Maruse, además, era marxista. Y desde ese basamento ideológico, propone un ataque contra «la ideología de la sociedad industrial avanzada.» Una ideología que desvirtúa la naturaleza profunda de los seres humanos, los aliena y convierte en pobres seres conformistas apabullados por la gran cantidad de bienes de consumo que el sinuoso aparato productivo pone a su disposición mientras secretamente lo priva de la libertad de elegir porque, en definitiva, «la sociedad tecnológica es un sistema de dominación.»

Sin embargo, Marcuse advierte que llega un punto en que no puede montar su crítica (y su cólera) sobre el eje «pobres vs. ricos» -es testigo de la prosperidad de las clases medias americanas después de la formidable recuperación económica de la Gran Depresión- y se dedica a reformular el ataque desde otra perspectiva: ya no se puede (como Marx profetizaba) esperar una lucha de clases, ya que la sociedad tecnológica ha desquiciado el mecanismo de los procesos sociales, anestesiando a los trabajadores hasta convertirlos en el engranaje insensible de un sistema de avance científico y técnico que dicta su propia dinámica. «Este hombre unidimensional -observa- carece de una dimensión capaz de exigir cualquier progreso de su espíritu.» La cultura, por su parte, está sometida a las normas del mercado que la hacen totalmente dependiente del mismo, por lo que no puede ayudar mucho.

¿Cómo escapa el ser humano, entonces, de esta sociedad tecnológica, industrial y capitalista que lo somete?
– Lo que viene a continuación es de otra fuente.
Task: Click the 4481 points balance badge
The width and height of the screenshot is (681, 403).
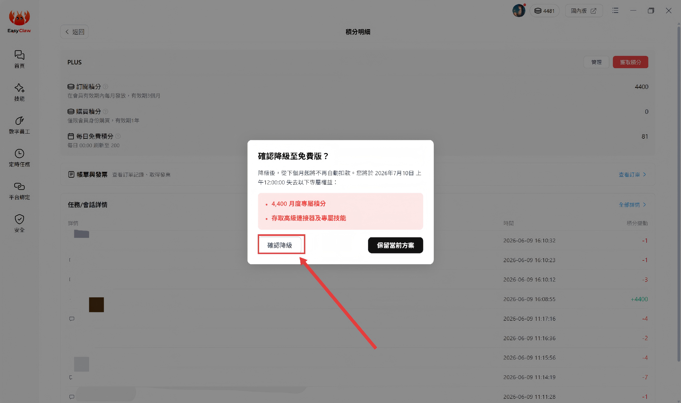Action: click(544, 11)
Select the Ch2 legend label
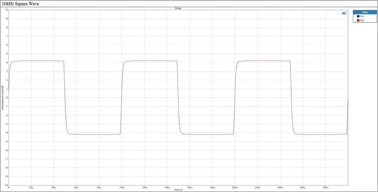Image resolution: width=378 pixels, height=192 pixels. click(362, 20)
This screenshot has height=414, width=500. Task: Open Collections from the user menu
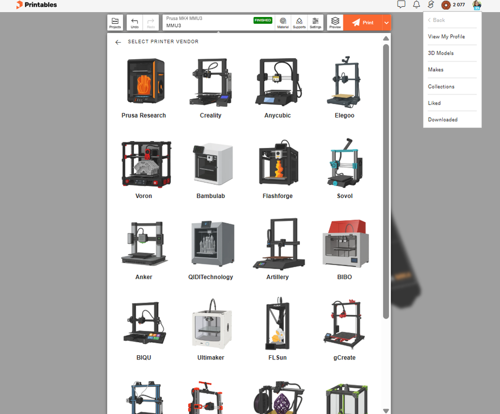(441, 86)
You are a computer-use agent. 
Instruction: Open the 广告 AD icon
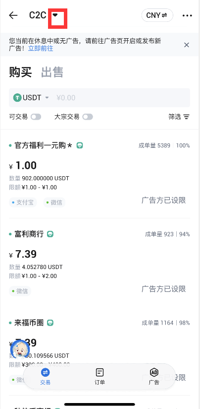(x=154, y=372)
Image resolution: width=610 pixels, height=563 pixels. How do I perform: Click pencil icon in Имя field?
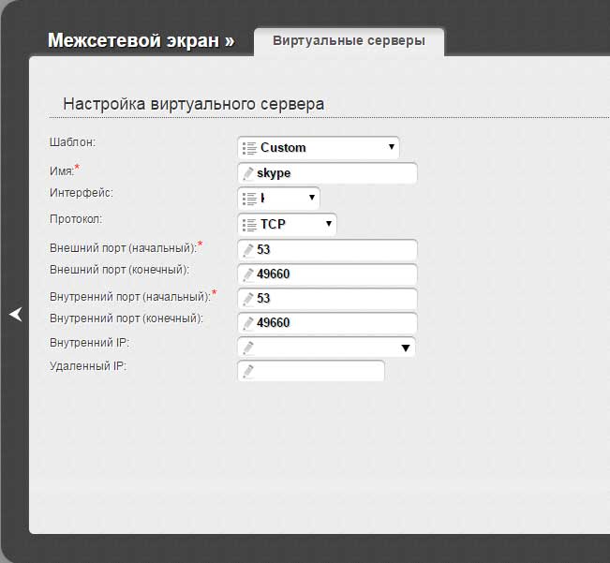click(248, 173)
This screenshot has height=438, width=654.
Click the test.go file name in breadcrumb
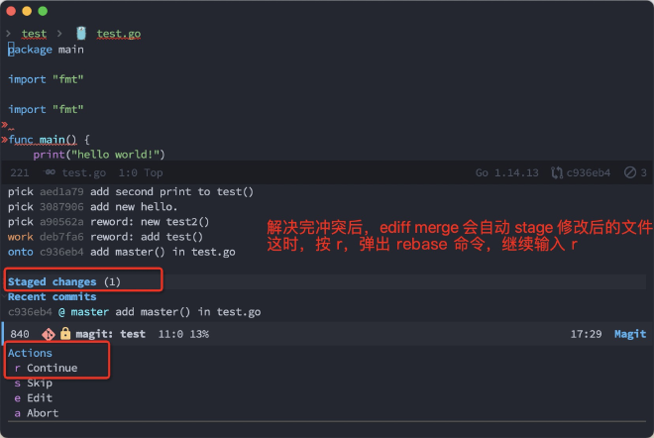118,34
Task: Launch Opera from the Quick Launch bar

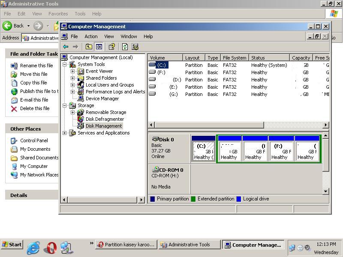Action: [x=51, y=247]
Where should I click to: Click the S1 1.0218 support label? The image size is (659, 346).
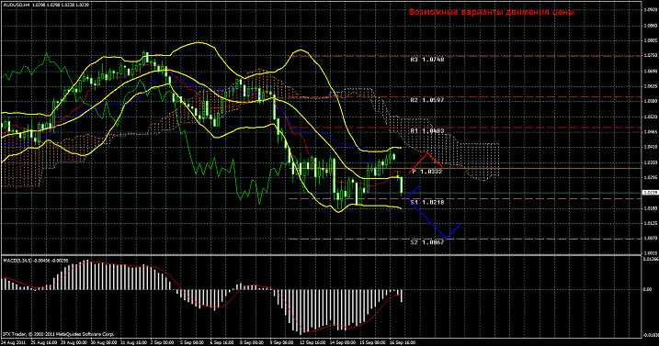[427, 203]
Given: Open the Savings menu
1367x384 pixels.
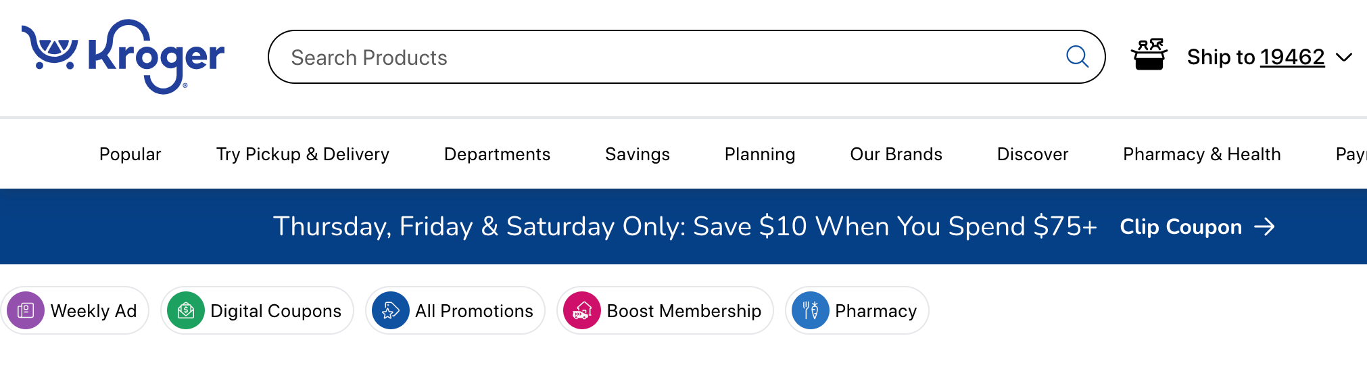Looking at the screenshot, I should (x=637, y=154).
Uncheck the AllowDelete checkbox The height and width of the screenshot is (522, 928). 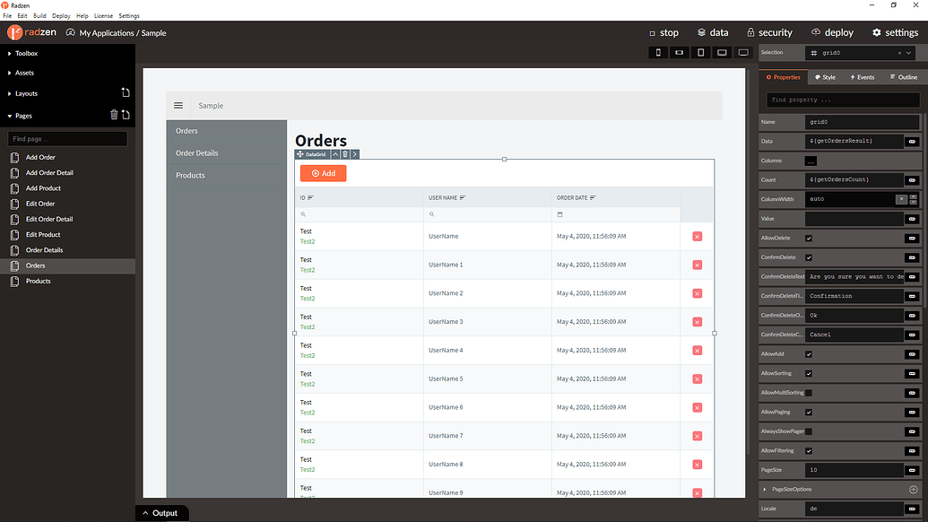[x=809, y=238]
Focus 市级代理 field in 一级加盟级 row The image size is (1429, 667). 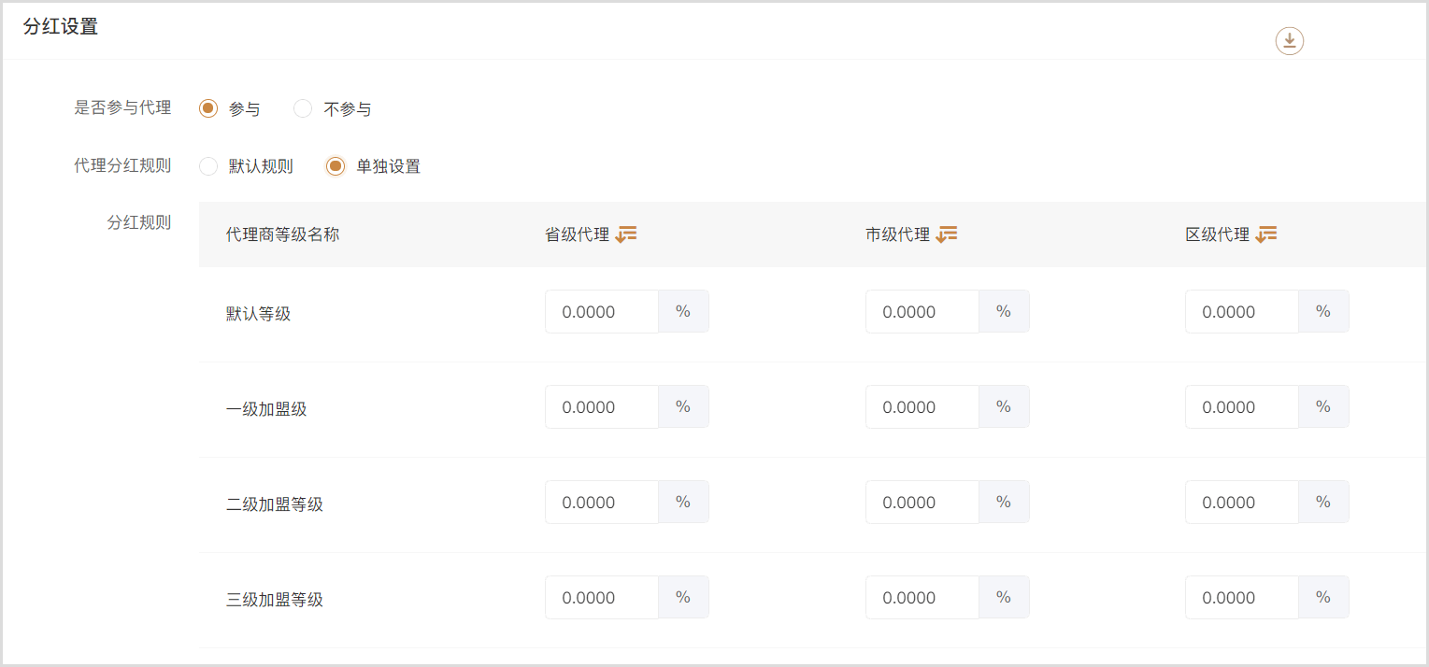[x=922, y=407]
En primer lugar, admitiendo que no hay totalitarismo como el de las sociedades avanzadas de Occidente donde prevalece la propiedad privada, divorciada de los intereses de los individuos. Una vez que se ha entendido este concepto, buscar en el control estatal de los medios de producción la verdadera libertad moral que el capitalismo le ha quitado a las personas. Marcuse dice: «Dado que el desarrollo y la utilización de todos los recursos disponibles para la satisfacción universal de las necesidades vitales es el prerrequisito de la pacificación, es incompatible con el predominio de los intereses particulares que se levantan en el camino de alcanzar esta meta. El cambio está condicionado por la planificación en favor de la totalidad contra estos intereses y una sociedad libre y racional sólo puede aparecer sobre esta base.» Y luego añade, «Hoy, la oposición a la planificación central en nombre de una democracia liberal que es negada en la realidad sirve como pretexto ideológico para los intereses represivos. La meta de la auténtica autodeterminación de los individuos depende del control social efectivo sobre la producción y la distribución de las necesidades materiales e intelectuales.»
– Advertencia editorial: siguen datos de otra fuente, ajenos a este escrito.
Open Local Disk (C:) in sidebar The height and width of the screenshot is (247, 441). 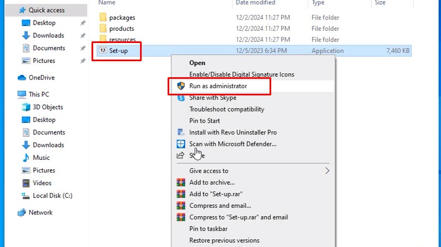click(x=52, y=196)
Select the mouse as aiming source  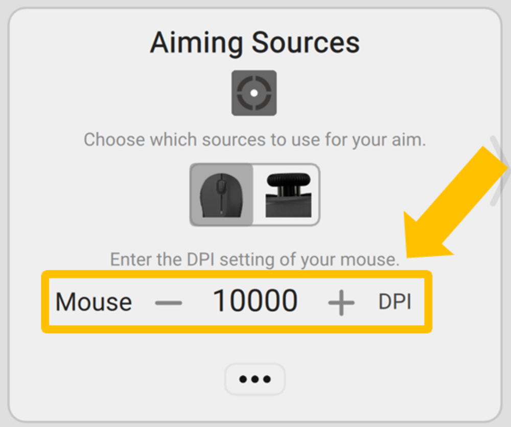(x=222, y=195)
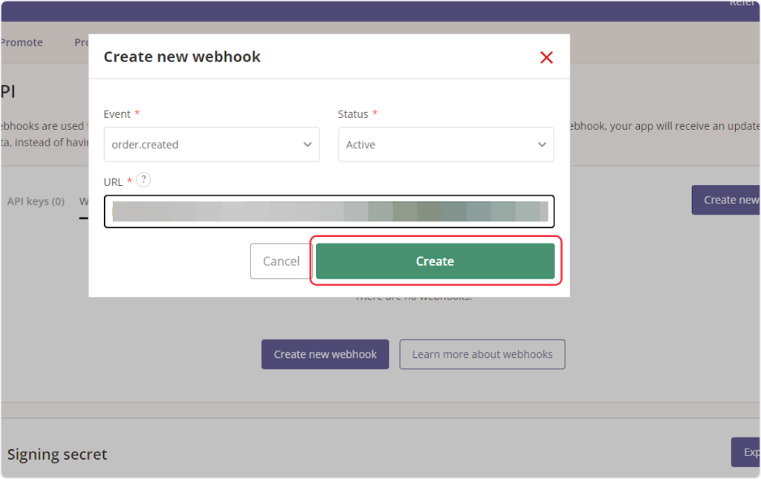Screen dimensions: 761x479
Task: Open the Promote menu item
Action: coord(22,42)
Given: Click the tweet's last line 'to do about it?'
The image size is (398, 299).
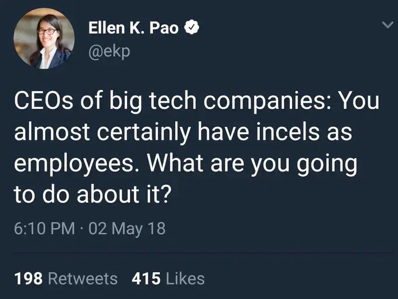Looking at the screenshot, I should [x=93, y=193].
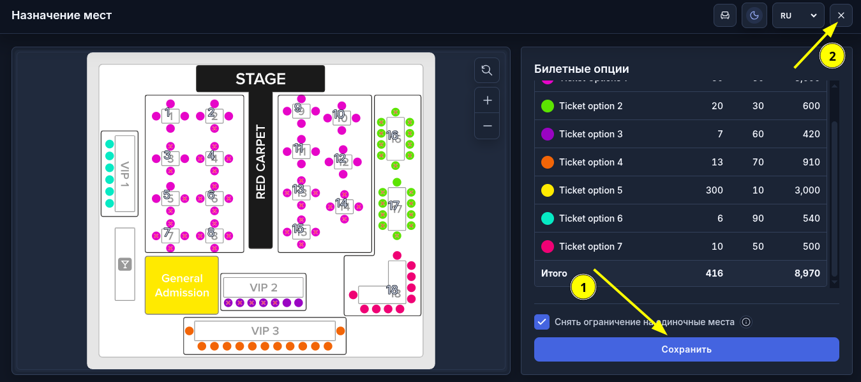This screenshot has width=861, height=382.
Task: Toggle dark mode moon icon
Action: (x=754, y=15)
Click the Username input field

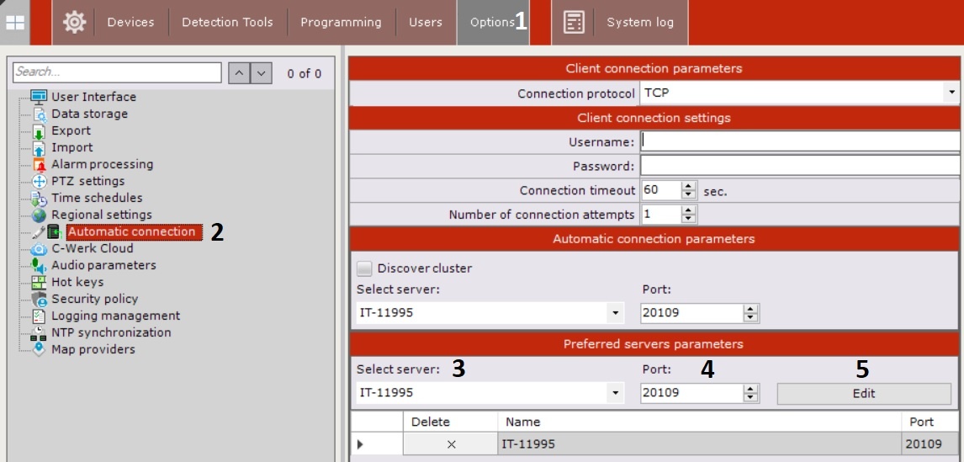point(799,141)
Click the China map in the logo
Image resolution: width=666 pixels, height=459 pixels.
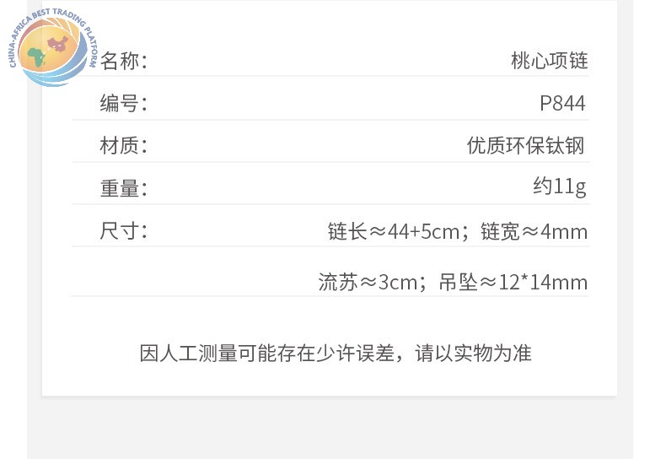click(x=58, y=43)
¿Quiénes iban a llevar a cabo el rechazo a la «represión» de las democracias liberales? No otros sino «los proscriptos, los explotados y perseguidos, los desempleados y los que no pueden ser empleados. Su fuerza está detrás de toda manifestación política en favor de las víctimas de la ley y el orden.» El sentido en que está empleado el concepto de «víctima» lo dice todo: es una auténtica proclama en contra de un sistema que convierte al ser humano en autómata.
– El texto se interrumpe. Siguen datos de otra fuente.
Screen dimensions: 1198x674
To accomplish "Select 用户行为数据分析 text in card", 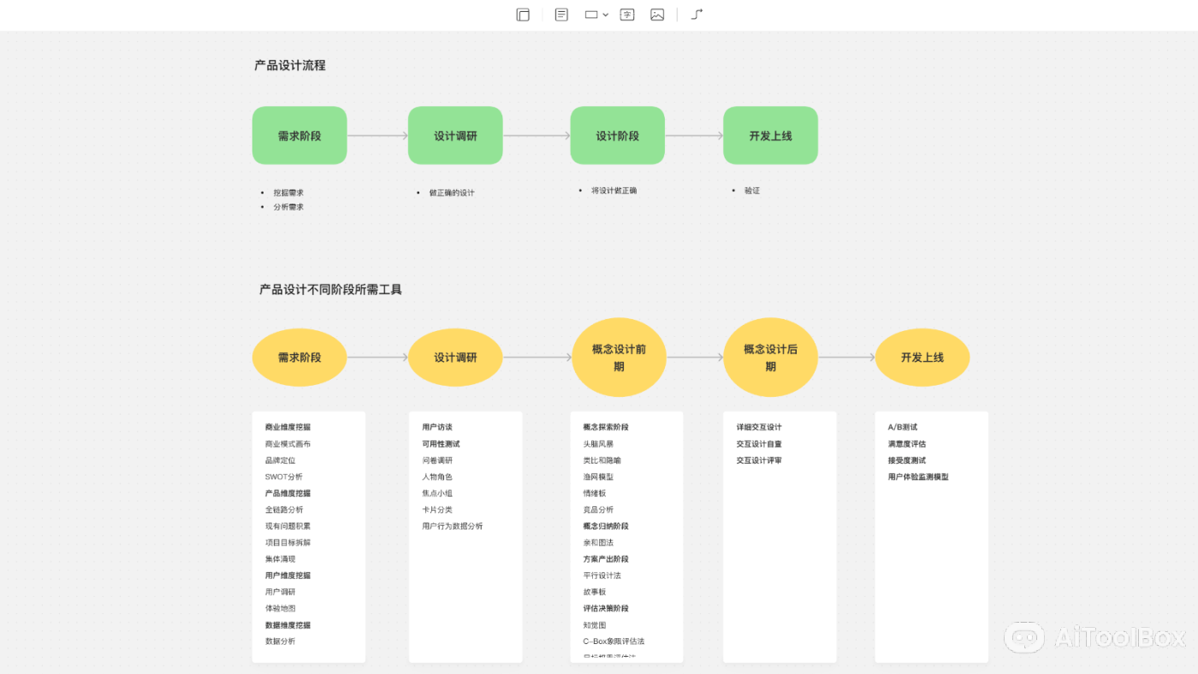I will 452,526.
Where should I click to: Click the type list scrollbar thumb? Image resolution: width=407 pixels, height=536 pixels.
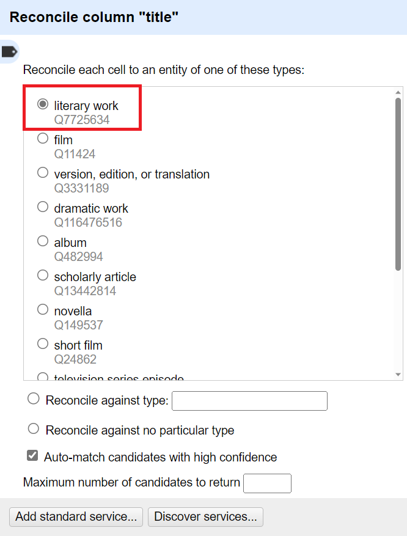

Todo esto está muy bien, pero lo que no encaja es lo siguiente: mientras Marcuse efectuaba sus tan concienzudos análisis, el ser humano escapaba horrorizado por encima del muro de Berlín y de toda alambrada tendida en todo paraíso marxista de la Tierra sin excepción en busca de un sistema unidimensional, bidimensional, tridimensional, pentadimensional, multidimensional , intradimensional, extradimensional, sobredimensional, subdimensional, paradimensional, filodimensional o lo que fuera, menos el que le imponía la gente que pensaba como Marcuse. Cualquier cosa estaba bien para el ser humano (hasta el capitalismo podía ser) menos el comunismo. Es una pena que Marcuse no haya vivido para ver la caída del muro de su Berlín natal. Eso seguramente le habría hecho cambiar de idea.

Alejandro Gudesblat

57 años, nacido y vivo en Buenos Aires. Maestro de escuela de primaria.  Me recibí en el Profesorado Mariano Acosta de esta ciudad.